YOUR OBJECTIVE: Among the entries below, find all lines that include "before" and copy them.

SUPPLIED MATERIAL:

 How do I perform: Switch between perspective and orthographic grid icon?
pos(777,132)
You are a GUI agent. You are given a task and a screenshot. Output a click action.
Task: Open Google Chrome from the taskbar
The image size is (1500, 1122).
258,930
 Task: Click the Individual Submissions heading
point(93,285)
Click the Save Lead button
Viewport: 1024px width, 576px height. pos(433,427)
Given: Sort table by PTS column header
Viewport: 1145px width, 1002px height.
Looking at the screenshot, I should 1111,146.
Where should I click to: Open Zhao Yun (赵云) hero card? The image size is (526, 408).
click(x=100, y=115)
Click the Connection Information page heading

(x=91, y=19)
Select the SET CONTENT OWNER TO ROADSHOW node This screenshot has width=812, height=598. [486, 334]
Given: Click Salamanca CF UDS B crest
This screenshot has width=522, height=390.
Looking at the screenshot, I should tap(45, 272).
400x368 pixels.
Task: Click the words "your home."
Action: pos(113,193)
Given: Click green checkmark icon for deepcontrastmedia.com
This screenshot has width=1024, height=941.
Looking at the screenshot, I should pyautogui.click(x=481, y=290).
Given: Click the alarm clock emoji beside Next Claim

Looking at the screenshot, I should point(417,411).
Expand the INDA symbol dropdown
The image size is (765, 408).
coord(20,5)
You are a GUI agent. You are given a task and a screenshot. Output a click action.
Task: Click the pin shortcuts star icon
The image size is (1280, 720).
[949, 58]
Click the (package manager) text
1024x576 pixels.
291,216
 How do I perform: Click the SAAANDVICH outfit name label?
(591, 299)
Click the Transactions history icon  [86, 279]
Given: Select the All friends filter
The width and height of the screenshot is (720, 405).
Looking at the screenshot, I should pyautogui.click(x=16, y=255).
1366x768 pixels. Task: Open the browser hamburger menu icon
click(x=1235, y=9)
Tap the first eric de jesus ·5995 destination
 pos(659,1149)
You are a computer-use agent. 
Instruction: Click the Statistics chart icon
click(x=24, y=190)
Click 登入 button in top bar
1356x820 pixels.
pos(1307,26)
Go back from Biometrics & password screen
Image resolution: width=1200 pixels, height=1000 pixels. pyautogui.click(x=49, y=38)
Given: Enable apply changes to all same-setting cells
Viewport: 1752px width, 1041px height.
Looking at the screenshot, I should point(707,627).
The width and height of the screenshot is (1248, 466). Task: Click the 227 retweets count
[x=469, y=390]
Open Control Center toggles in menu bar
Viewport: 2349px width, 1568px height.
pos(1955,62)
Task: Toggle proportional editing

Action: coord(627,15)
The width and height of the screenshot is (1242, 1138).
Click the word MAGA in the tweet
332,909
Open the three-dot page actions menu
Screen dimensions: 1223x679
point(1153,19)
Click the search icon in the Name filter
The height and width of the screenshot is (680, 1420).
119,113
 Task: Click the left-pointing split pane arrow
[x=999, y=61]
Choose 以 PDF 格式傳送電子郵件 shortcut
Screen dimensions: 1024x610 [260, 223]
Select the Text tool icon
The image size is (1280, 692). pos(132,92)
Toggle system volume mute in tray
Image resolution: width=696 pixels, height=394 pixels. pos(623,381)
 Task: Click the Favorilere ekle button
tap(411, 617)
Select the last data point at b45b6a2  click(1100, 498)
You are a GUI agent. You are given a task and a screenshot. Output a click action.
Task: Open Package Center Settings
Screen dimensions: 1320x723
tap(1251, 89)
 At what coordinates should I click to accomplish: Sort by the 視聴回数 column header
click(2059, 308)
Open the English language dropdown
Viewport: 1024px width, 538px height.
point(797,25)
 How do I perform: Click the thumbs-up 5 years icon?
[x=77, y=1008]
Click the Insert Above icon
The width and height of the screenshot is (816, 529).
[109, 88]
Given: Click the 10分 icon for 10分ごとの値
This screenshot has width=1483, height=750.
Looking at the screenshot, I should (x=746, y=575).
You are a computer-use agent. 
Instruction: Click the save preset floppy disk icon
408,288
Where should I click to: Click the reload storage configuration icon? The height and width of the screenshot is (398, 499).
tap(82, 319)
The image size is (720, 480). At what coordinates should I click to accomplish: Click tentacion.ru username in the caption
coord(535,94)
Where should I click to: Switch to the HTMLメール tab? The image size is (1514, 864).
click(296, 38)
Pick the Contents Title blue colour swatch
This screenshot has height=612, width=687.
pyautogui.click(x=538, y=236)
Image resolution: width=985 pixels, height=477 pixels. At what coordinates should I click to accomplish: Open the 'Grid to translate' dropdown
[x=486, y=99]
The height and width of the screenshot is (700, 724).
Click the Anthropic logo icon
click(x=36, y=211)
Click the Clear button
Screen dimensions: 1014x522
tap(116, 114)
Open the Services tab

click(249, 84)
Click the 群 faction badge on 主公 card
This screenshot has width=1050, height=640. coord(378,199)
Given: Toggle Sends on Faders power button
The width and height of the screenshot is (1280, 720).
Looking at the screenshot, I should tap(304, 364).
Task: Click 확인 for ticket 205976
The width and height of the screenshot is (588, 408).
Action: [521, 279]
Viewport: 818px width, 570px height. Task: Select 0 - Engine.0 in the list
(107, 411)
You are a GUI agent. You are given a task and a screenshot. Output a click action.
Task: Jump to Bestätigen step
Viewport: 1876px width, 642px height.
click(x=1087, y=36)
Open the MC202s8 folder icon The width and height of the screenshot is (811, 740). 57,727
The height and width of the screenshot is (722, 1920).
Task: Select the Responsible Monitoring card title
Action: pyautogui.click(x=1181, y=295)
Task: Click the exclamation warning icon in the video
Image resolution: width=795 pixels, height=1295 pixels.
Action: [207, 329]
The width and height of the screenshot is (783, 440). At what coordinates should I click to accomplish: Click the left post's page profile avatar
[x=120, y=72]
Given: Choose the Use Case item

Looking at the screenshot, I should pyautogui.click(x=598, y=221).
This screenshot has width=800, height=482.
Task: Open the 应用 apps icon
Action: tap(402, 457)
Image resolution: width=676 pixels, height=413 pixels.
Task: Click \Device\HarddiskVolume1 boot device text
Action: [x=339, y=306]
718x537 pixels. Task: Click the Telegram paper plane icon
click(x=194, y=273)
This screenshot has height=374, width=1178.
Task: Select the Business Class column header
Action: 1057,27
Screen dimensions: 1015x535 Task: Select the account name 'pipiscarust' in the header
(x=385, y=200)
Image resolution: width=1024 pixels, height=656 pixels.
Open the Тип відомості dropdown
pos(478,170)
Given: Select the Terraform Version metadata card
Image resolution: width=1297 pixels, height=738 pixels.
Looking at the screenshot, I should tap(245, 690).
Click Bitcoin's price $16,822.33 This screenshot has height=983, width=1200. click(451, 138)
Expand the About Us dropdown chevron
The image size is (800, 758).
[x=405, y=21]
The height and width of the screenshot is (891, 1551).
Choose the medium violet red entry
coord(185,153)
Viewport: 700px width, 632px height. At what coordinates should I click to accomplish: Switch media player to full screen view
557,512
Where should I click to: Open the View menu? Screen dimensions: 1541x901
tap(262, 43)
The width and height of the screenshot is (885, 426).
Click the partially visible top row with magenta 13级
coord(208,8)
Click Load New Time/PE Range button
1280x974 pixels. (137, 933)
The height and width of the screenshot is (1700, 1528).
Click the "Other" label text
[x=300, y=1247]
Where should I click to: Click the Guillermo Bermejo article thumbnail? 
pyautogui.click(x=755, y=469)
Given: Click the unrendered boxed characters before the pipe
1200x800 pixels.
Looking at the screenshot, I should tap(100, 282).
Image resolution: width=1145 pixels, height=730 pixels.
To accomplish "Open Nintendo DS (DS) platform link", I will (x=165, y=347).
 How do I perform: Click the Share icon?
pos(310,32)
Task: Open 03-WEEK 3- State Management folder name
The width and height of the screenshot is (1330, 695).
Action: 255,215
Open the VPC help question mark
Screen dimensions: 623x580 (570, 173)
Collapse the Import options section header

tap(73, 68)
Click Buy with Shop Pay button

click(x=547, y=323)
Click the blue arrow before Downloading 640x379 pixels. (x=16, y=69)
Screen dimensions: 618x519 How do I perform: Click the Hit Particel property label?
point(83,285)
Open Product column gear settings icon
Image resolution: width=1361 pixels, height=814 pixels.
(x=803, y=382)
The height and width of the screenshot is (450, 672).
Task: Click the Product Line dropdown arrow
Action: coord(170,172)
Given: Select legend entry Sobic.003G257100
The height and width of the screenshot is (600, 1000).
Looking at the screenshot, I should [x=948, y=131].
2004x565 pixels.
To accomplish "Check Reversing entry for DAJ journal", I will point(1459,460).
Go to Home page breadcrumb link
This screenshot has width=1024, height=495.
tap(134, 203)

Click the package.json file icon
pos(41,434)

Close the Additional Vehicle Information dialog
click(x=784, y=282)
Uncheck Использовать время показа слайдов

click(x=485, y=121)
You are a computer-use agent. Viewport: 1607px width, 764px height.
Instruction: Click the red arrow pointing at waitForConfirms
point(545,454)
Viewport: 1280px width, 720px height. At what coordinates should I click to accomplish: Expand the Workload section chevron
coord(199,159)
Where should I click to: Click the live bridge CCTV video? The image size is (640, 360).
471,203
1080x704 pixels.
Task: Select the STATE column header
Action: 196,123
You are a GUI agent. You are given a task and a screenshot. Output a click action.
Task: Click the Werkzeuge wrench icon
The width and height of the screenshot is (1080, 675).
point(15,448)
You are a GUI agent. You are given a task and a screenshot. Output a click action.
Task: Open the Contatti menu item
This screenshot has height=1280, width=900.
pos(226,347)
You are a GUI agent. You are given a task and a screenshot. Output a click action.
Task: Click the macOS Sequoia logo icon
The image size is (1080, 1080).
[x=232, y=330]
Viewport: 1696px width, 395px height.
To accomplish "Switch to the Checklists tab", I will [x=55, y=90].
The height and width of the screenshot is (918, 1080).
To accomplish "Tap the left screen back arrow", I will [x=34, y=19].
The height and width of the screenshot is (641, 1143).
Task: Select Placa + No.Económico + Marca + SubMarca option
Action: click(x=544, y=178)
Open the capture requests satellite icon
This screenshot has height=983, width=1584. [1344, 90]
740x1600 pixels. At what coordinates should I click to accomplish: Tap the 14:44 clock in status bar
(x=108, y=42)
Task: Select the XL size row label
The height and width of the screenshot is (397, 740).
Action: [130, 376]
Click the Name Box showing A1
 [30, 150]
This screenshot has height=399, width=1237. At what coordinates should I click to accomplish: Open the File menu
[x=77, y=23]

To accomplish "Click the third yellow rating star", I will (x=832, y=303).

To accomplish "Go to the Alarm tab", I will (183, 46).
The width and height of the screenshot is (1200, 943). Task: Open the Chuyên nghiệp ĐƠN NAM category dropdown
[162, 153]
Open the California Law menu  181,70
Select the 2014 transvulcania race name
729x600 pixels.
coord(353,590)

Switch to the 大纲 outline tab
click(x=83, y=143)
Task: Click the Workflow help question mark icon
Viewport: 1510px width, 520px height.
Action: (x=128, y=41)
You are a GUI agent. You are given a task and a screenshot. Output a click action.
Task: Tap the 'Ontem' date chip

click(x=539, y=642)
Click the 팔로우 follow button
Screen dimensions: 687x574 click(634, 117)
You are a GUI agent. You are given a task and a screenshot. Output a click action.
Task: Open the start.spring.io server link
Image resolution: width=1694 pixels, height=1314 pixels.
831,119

TASK SOLUTION:
Given: Click the unrendered boxed characters before the pipe
Click the blue arrow before Downloading 640x379 pixels. (x=16, y=69)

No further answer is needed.